MATERIAL SHOWN section start

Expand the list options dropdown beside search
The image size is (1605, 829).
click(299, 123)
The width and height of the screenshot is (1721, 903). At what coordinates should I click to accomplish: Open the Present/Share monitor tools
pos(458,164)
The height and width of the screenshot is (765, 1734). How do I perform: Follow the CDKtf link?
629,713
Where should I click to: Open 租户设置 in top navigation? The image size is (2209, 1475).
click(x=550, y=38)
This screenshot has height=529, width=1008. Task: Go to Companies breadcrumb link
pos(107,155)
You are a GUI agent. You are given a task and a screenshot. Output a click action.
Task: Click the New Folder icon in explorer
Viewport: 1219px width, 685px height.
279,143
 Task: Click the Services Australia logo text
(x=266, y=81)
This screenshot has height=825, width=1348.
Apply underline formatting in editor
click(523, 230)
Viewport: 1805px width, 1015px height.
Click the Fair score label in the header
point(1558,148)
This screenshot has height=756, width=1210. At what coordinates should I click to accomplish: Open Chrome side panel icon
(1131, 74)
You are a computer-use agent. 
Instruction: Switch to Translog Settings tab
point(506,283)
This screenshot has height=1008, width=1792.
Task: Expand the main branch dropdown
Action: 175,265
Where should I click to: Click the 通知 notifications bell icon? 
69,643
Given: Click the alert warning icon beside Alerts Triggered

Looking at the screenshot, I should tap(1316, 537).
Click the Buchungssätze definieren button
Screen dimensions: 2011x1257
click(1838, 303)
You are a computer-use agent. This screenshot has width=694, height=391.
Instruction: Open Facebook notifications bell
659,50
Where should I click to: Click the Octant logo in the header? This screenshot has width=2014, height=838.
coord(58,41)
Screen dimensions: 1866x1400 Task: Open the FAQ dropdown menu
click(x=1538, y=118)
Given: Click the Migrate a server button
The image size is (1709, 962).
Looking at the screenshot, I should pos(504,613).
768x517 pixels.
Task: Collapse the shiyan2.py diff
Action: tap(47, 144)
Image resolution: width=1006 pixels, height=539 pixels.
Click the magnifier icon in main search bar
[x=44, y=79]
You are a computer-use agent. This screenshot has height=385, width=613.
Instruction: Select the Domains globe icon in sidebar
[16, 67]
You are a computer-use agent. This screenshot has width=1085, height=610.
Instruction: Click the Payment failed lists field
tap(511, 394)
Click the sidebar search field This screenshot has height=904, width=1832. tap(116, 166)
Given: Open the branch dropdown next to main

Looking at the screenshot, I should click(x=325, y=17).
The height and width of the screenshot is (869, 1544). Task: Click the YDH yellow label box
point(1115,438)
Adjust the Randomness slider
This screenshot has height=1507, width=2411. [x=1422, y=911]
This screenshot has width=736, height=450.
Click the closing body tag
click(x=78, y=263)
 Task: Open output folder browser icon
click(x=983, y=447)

MATERIAL SHOWN section end

* INSTRUCTIONS FOR THE TASK
Start with the line above that contains "Where should I click to: Click the Octant" and stop after the line that contains "has width=1085, height=610.". Output those lines exactly, and only those.

* OUTPUT
Where should I click to: Click the Octant logo in the header? This screenshot has width=2014, height=838.
coord(58,41)
Screen dimensions: 1866x1400 Task: Open the FAQ dropdown menu
click(x=1538, y=118)
Given: Click the Migrate a server button
The image size is (1709, 962).
Looking at the screenshot, I should pos(504,613).
768x517 pixels.
Task: Collapse the shiyan2.py diff
Action: tap(47, 144)
Image resolution: width=1006 pixels, height=539 pixels.
Click the magnifier icon in main search bar
[x=44, y=79]
You are a computer-use agent. This screenshot has height=385, width=613.
Instruction: Select the Domains globe icon in sidebar
[16, 67]
You are a computer-use agent. This screenshot has width=1085, height=610.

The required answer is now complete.